## [EXERCISE]
Please copy, exactly as they appear below, the lines from the one containing "Reject the Difficulty accessing capital risk" through the one containing "Screen dimensions: 1491x812".

(Saved data entries)
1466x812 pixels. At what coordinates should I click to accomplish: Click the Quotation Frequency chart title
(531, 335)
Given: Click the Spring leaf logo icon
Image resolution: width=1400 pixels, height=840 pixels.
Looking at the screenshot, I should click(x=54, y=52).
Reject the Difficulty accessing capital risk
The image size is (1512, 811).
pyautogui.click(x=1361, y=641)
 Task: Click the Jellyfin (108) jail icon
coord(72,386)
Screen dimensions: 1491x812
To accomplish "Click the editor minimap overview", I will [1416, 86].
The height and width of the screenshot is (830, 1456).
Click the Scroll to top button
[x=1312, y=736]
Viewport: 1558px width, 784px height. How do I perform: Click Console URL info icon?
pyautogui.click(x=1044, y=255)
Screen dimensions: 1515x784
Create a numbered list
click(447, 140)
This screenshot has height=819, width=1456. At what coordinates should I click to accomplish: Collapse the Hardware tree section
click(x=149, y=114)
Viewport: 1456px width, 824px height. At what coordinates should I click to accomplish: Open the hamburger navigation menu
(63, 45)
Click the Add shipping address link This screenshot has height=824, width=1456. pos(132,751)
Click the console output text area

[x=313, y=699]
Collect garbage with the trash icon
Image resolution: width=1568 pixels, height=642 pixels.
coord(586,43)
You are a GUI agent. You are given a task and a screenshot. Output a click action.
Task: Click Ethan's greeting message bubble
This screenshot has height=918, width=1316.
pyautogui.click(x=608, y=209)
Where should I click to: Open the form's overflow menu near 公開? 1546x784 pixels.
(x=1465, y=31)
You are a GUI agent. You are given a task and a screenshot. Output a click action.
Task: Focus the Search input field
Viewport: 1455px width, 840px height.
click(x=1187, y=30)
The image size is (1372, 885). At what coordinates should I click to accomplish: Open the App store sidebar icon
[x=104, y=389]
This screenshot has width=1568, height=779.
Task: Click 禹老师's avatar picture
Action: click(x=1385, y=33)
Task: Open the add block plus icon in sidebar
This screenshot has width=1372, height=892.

## [TASK OUTPUT]
Reject the Difficulty accessing capital risk
The image size is (1512, 811).
pyautogui.click(x=1361, y=641)
 Task: Click the Jellyfin (108) jail icon
coord(72,386)
Screen dimensions: 1491x812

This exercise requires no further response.